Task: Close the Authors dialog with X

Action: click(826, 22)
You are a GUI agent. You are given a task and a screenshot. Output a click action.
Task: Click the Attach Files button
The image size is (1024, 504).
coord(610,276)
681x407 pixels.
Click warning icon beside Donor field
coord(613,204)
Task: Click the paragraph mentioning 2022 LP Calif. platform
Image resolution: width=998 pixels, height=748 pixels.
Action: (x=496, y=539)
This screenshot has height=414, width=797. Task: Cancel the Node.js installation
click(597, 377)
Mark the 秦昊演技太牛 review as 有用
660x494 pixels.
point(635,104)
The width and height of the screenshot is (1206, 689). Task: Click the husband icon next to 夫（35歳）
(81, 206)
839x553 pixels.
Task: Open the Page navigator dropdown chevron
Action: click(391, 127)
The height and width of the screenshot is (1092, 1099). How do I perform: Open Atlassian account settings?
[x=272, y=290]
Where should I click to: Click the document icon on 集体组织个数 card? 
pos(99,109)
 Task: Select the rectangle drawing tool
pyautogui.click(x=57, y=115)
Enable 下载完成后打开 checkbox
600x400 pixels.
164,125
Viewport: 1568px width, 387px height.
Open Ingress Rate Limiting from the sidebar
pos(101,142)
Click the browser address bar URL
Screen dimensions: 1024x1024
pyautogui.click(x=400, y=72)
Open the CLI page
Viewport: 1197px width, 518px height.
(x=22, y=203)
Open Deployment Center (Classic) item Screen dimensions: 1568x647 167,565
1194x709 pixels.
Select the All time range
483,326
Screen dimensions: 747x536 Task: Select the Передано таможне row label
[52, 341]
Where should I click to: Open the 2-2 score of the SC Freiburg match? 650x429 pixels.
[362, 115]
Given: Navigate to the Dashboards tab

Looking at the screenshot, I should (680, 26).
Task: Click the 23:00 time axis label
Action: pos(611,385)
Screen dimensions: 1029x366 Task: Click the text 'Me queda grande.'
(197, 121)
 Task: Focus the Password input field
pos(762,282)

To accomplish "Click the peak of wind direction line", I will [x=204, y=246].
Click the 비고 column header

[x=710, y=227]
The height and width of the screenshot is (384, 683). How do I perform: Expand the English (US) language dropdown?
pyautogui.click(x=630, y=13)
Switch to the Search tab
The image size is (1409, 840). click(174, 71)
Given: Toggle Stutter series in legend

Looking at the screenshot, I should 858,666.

# # # # #

■ **Directions**
Return exactly, and only, the line containing "Switch to the Search tab" and every line after it through the end of the material.

■ **Reply**
Switch to the Search tab
The image size is (1409, 840). click(174, 71)
Given: Toggle Stutter series in legend

Looking at the screenshot, I should 858,666.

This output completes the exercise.